スタートアップスポットライト:ゾンビベースラーニングはゾンビ漫画を使って生徒の学習効果を向上

中学・高校時代、デイビッド・ハンターは「立って話す」という授業方法が好きではありませんでした。中退後、大学に戻って教育学の修士号を取得し、後に自身も教師になったハンターは、生徒の教育に何が欠けているのかを理解するようになりました。
ゾンビ。

まあ、ある意味そうですね。ハンター氏は、革新的な手法で中学生に地理を教えているシアトルの新興企業、Zombie-Based Learning(ZBL)の共同創業者です。

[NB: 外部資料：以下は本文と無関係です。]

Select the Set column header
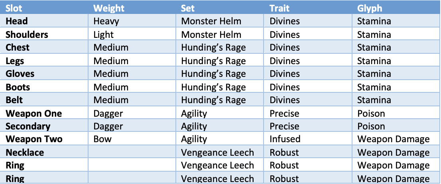The width and height of the screenshot is (441, 184). (x=187, y=8)
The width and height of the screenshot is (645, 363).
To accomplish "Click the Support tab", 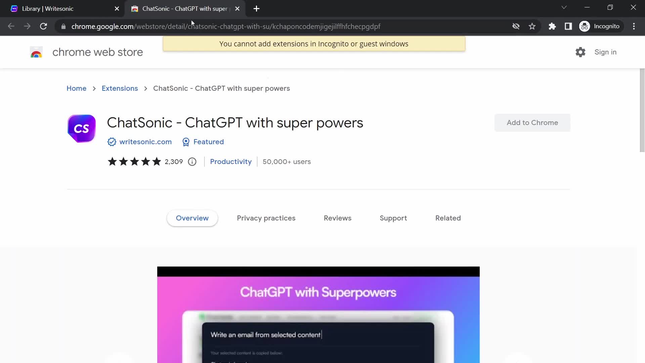I will pos(393,218).
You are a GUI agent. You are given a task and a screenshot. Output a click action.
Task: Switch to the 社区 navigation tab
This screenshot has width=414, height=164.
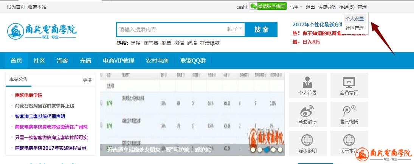point(39,61)
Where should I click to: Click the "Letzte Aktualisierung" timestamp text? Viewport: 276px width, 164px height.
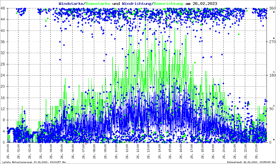pos(34,162)
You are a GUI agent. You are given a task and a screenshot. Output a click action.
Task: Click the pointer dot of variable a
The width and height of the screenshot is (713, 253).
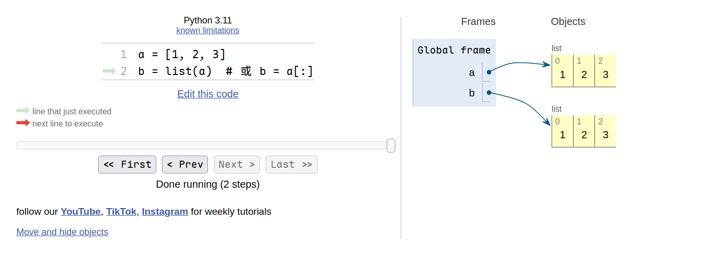click(489, 72)
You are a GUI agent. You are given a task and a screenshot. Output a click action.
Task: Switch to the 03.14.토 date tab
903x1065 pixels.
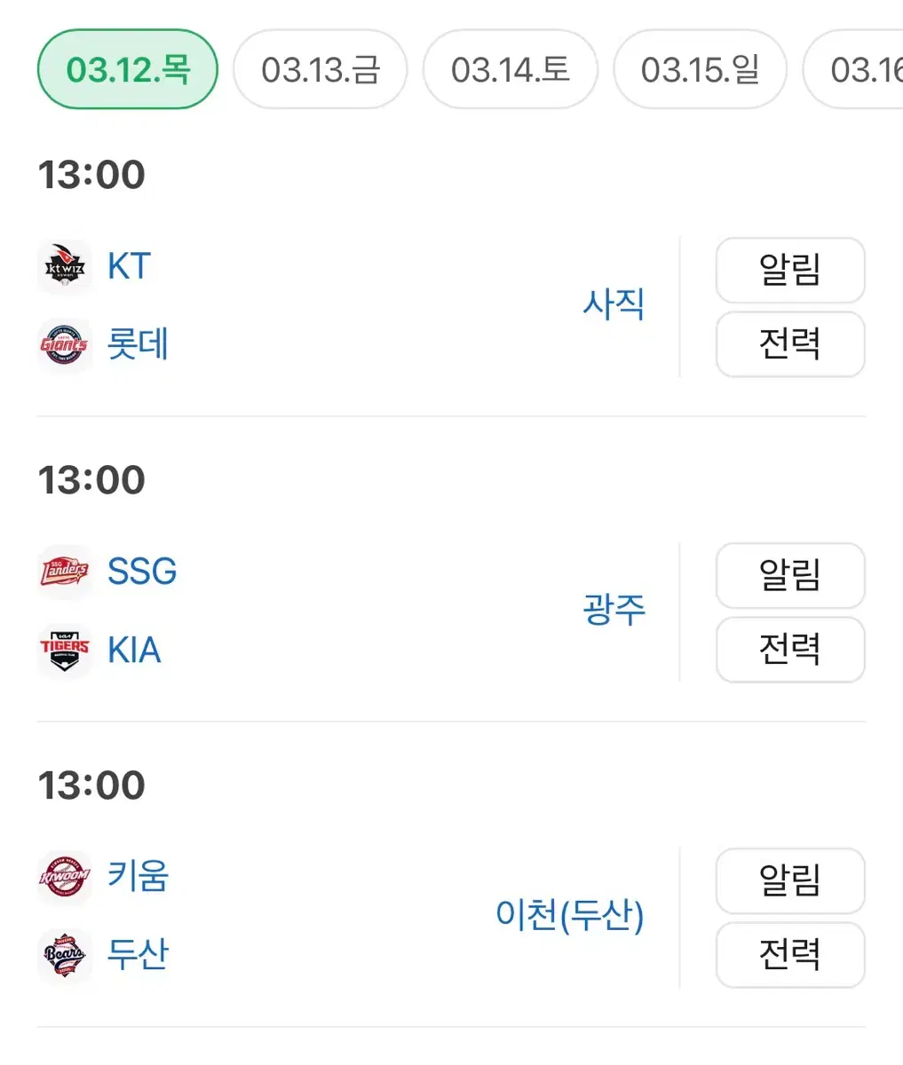(x=511, y=69)
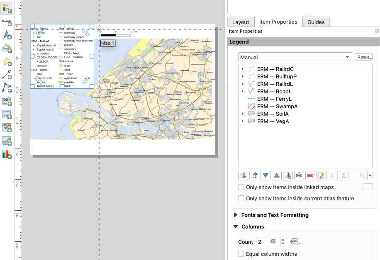
Task: Click the green plus add layer icon
Action: pyautogui.click(x=299, y=175)
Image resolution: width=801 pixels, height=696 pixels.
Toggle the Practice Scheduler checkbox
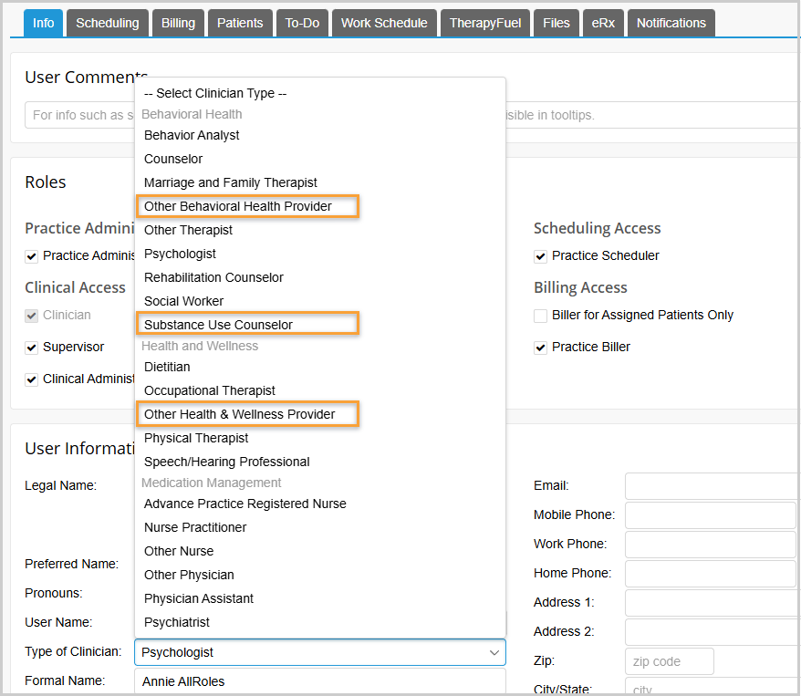pyautogui.click(x=541, y=256)

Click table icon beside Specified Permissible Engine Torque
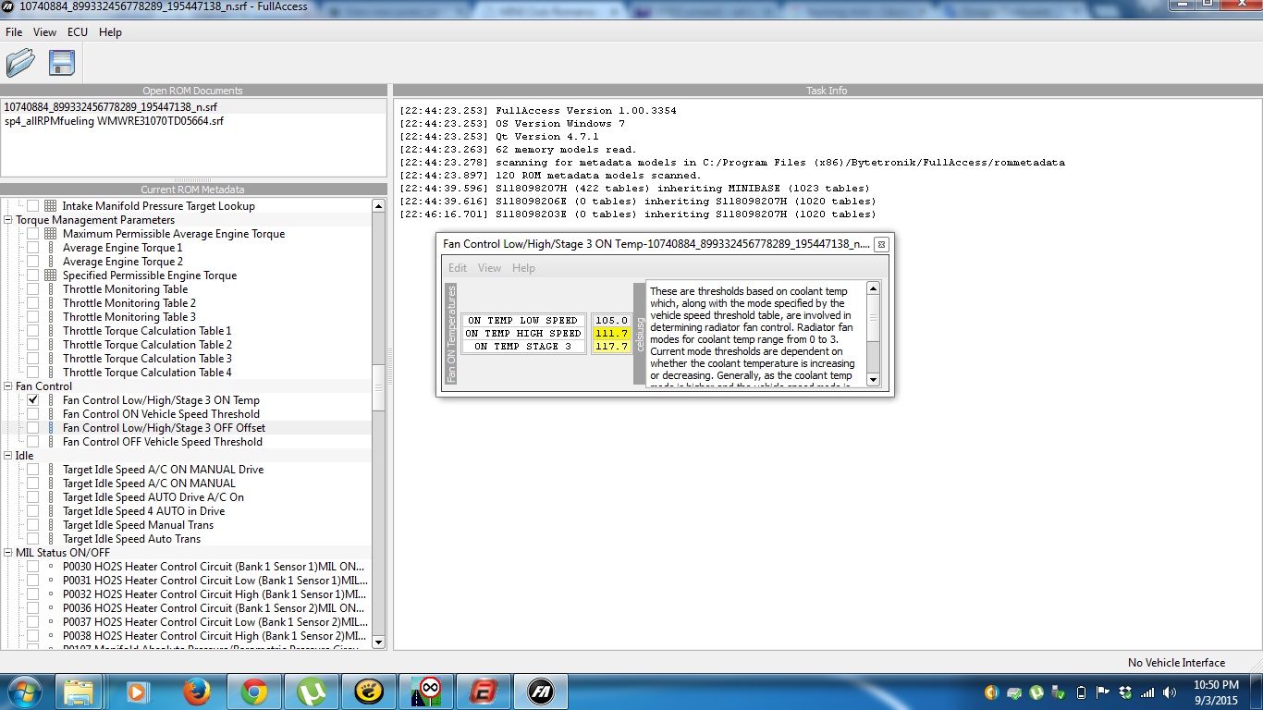(50, 275)
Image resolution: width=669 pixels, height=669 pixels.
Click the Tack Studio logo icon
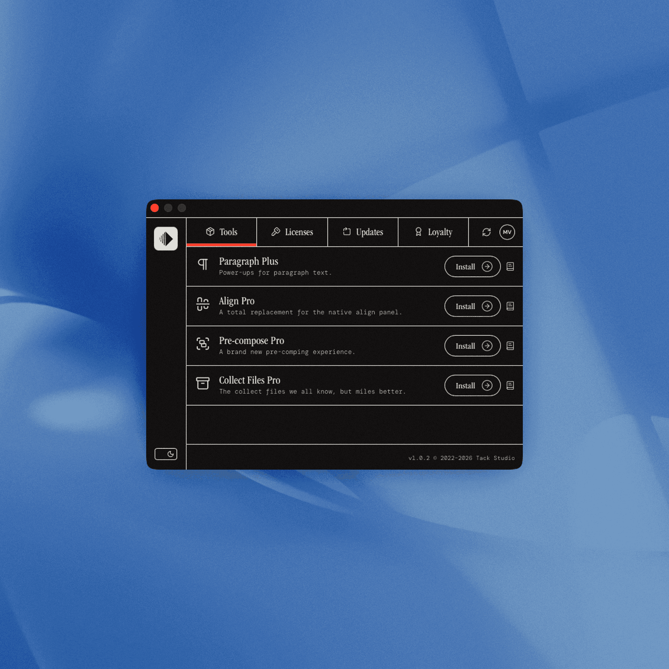[x=166, y=239]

ZBLは、ゾンビを題材にしたサバイバルをテーマにしたコミックとプロジェクトベースの学習カリキュラムを組み合わせることで、子どもたちの地理学習への関心を高め、学習意欲を維持できるよう支援しています。州の基準を遵守しつつも創造的な指導を行い、ハンターが幼い頃に経験したように、学校で苦労している生徒たちの興味を引き出すことを目指しています。

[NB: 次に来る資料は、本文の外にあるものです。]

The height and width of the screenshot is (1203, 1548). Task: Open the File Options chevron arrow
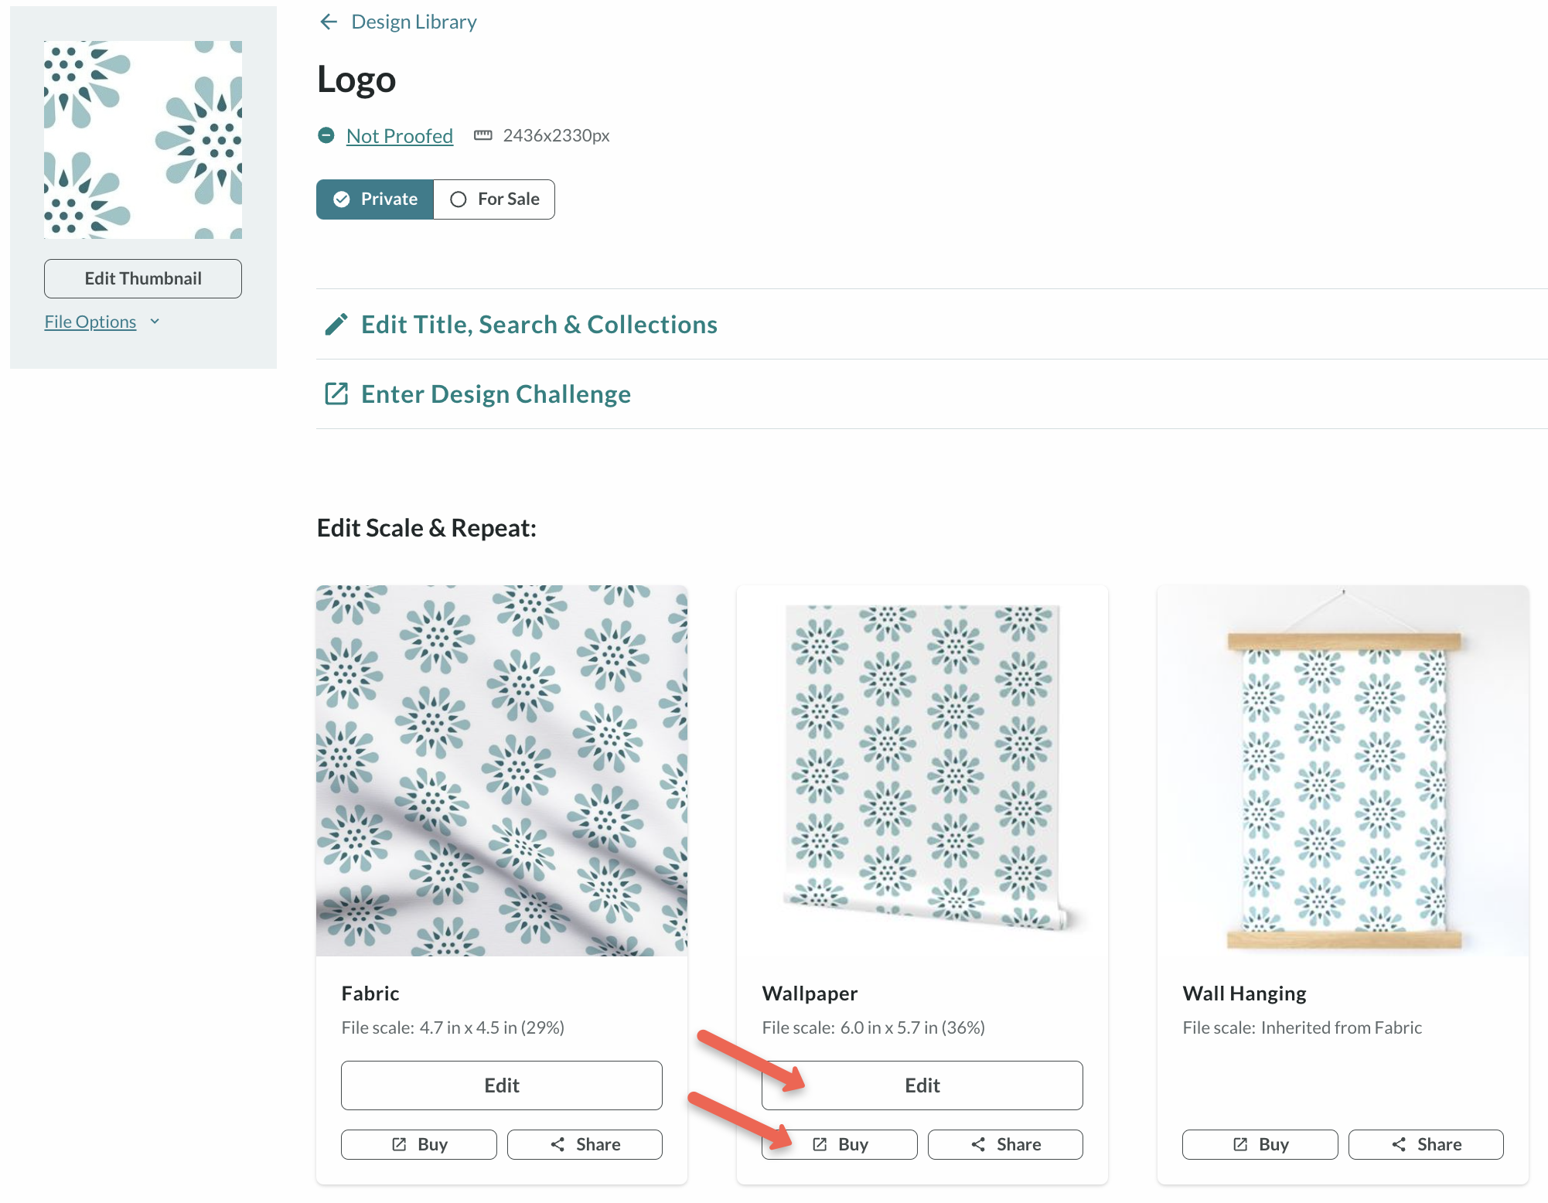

「私たちの目標は、K-12(小中高)のカリキュラムを改善し、生徒たちの批判的思考力、問題解決能力、そしてそれを実社会に応用する能力を向上させることです」とハンター氏は述べた。「現行のシステムでは、大学1年生の50%が補習授業を必要としています。入学時点では大学レベルの学習ができないからです。このような数字を見ると、何かがうまくいっていないと感じます。」
ZBLは2年前のKickstarterキャンペーンで目標額の240%の資金調達に成功し、それ以来活動を続けています。現在、全国で1,200人以上の教師がZBLのカリキュラム製品を購入しています。
学区がZBLライセンスを配布・管理し、教師が必要なものをダウンロードして必要に応じて修正できるよう、デジタルカリキュラムの開発が計画されています。生徒はコミックブックをタブレットにダウンロードすることもできるため、教室外でも学習を続けることができます。
GeekWire の定期特集「Startup Spotlight」の今回は、CMO の Kishari Sing 氏にお話を伺いました。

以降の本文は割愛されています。